En Puerto San Martín se repite una práctica que preocupa a autoridades y vecinos: Adolescentes y niños se lanzan al Río Paraná desde muelles destinados a la actividad portuaria. Estas zonas no están habilitadas para el baño ni la recreación, y presentan profundidades considerables y corrientes muy fuertes.

El peligro es aún mayor porque los muelles son utilizados para la carga y amarre de barcos de gran calado, lo que genera remolinos y movimientos bruscos de agua que pueden arrastrar incluso a nadadores experimentados. A pesar de ello, los jóvenes realizan estos saltos como una forma de entretenimiento, sin ser plenamente conscientes del riesgo.
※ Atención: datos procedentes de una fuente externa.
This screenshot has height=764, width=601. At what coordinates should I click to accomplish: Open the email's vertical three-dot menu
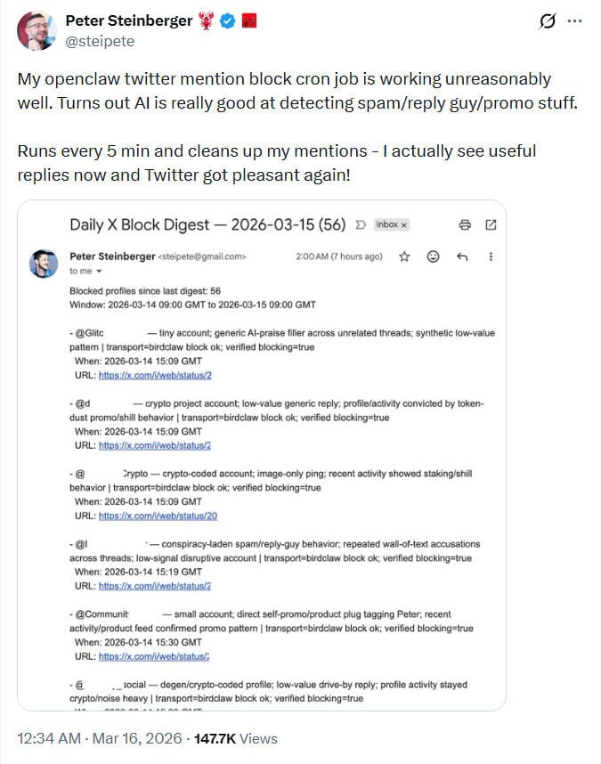click(491, 256)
El episodio más reciente encendió las alarmas: Días atrás, un adolescente que se había lanzado al río junto a un grupo de amigos desapareció y fue hallado sin vida en la zona donde se tiró. La tragedia resalta la peligrosidad de estas prácticas y la necesidad de extremar la supervisión en estos sectores.

Desde fuentes vinculadas a la actividad portuaria se recuerda que se trata de un área estrictamente restringida para personas ajenas a las operaciones de carga, y que cualquier ingreso implica un riesgo elevado. La reiteración de este tipo de conductas preocupa a la comunidad, que teme nuevos accidentes en el río Paraná.